L’ epiteto con cui viene apostrofato il generale del Regio Esercito Armando Diaz si allega alla tenacia con cui riorganizzò dopo la disfatta di Caporetto l’esercito italiano in una situazione amara sul fronte occidentale della Grande Guerra.
Nato a Napoli il 5 dicembre, precisamente nell’attuale via Correra, è figlio d’arme -padre ufficiale ingegnere del genio navale- e di lignaggio notabile – baroni Cecconi- ma subitamente trasferito all’Accademia Militare d’artiglieria di Torino, località che durante la formazione e l’incipit della carriera militare lo vedrà spostarsi tra Napoli e Firenze.
Il ruolo di Diaz è antecedente alla Grande Guerra, nell’età giolittiana si contraddistingue nella partecipazione coloniale in Libia sentita come revanche dello”schiaffo di Dogali” da parte delle frange nazionaliste italiani capeggiate da molteplici figure politiche e intellettuali quali Albertini, Moneta, ma anche i poeti Pascoli e d’Annunzio.
Con l’avvento delle “radiose giornate di maggio” e l’incipit alla guerra, cui lo stato maggiore italiano è capitanato da Luigi Cadorna, Diaz è generale di brigata addetto alle manovre senza disdegnare il campo di battaglia per scelta volontaria.

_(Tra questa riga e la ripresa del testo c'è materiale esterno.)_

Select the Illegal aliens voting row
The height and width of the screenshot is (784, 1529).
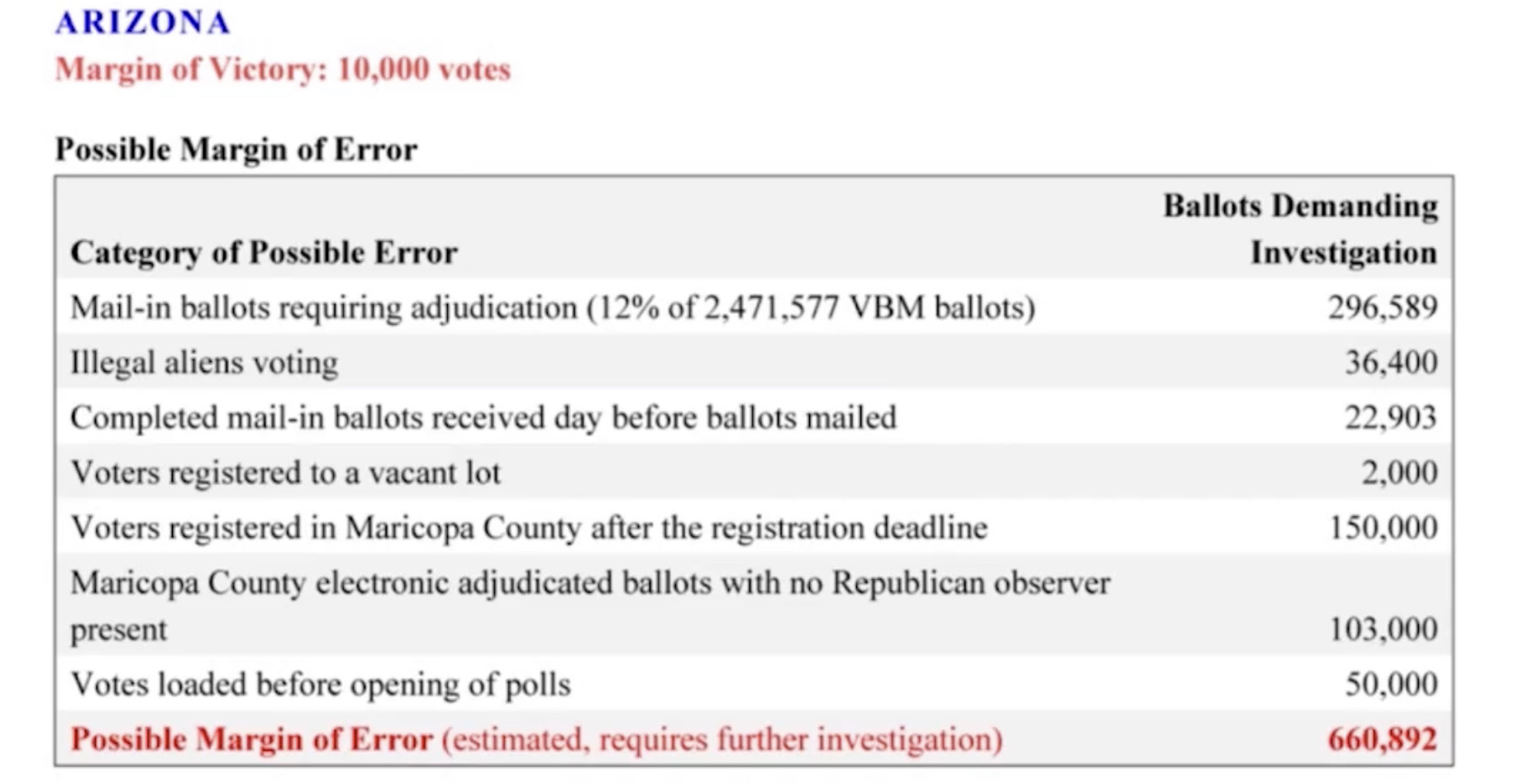754,362
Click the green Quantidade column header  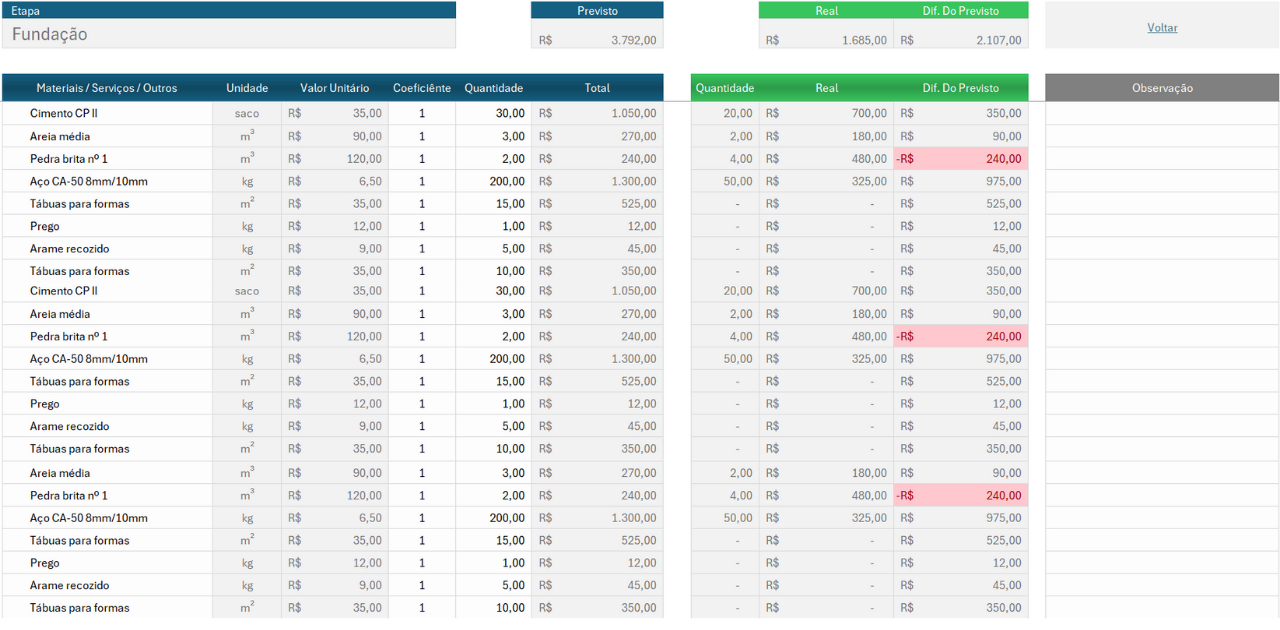(x=725, y=88)
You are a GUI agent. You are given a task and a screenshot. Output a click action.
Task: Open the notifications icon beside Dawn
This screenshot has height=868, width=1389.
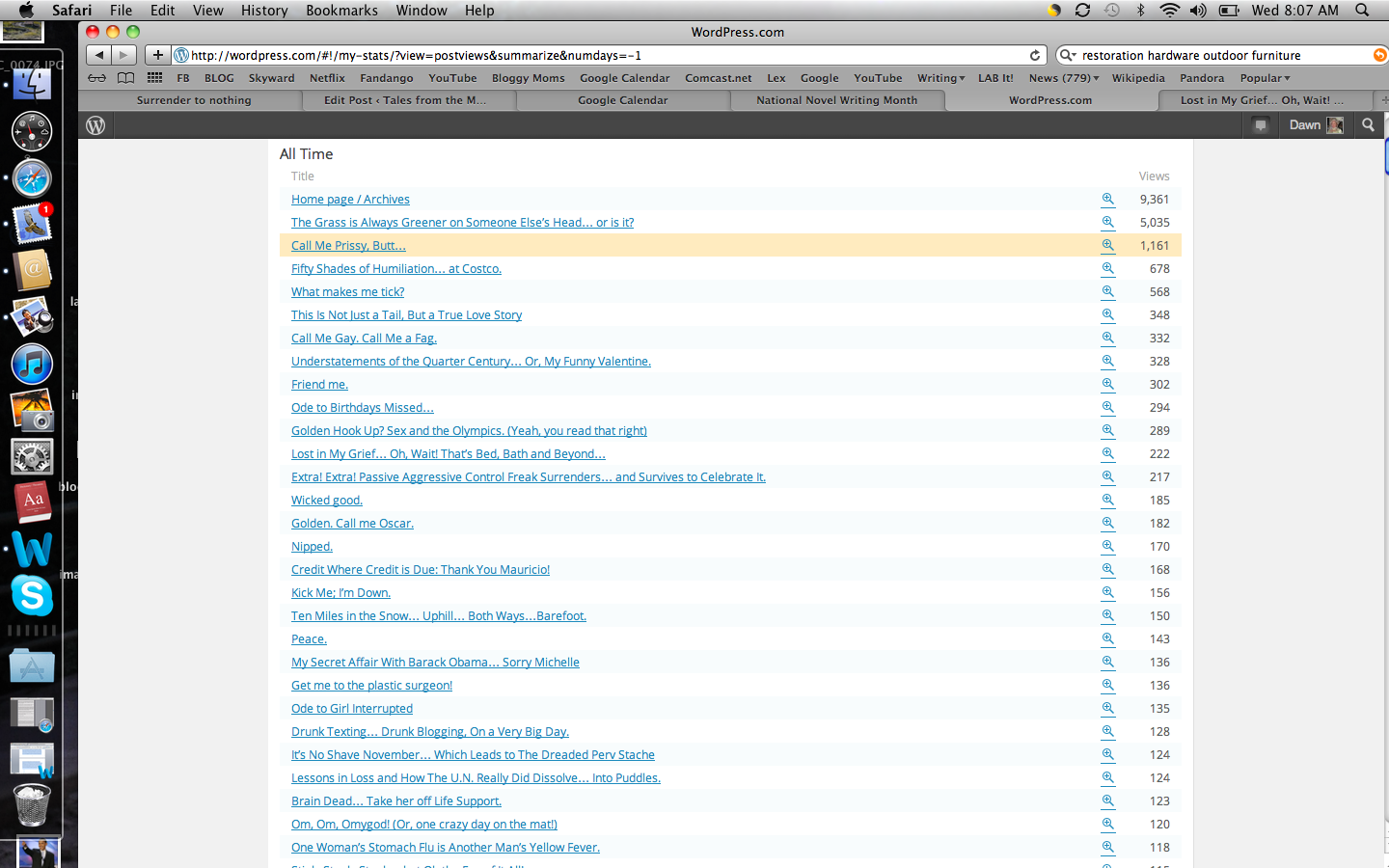pyautogui.click(x=1260, y=125)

Viene infatti ferito nel 1917 alla spalla prima della disfatta di Caporetto, guadagnando la medaglia d’argento al valore militare.

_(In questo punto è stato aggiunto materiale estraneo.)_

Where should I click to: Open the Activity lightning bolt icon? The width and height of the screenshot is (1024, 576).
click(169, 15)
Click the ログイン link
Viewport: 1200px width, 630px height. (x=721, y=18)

Gli eventi del 1917 gli valsero la nomina sul campo e con una discrasia rispetto all’età di Cadorna da far inibire l’alto comando italiano.
Dall’8 novembre 1917 Diaz lavorò alla residenza del Piave e Monte Grappa, procedente alla riorganizzazione dell’assetto militare e bellico italiano.
Dalla mobilitazione della classe 99′, all’affiancamento di ufficiali quali Pietro Badoglio che avevano parimenti alla sua persona diretta conoscenza della trincea del Carso, stilò dispense presso il governo Orlando per nuovi equipaggiamenti come maschere antigas, autoveicoli per la dislocazione delle truppe e ulteriori investimenti per armamentari come lanciafiamme e rinvigorimento dell’arsenale.
Il ruolo di Diaz va anche ricordato per la capacità di rimettere in sesto lo spirito e il morale della truppa, non solo capeggiando le azioni ma anche avvalendosi di una capillare promozione patriottica dal tono retorico altisonante, capace di ridestare anche la nazione italiana in un momento di collasso sul fronte bellico quanto interno.
Ciò si evince dall’esito vincente su fronti ostici e in battaglie ardue come quella del Solstizio e Vittorio Veneto, fino alla capitolazione dell’Austria-Ungheria siglata il 4 novembre 1918.
Su ta versante incise anche la collaborazione al fronte data dal poeta-soldato Gabriele d’Annunzio, con operazioni dalla scarna valenza militare come il volo su Vienna e la beffa di Buccari ma dall’apporto simbolico cui Diaz colse prettamente la caratura morale.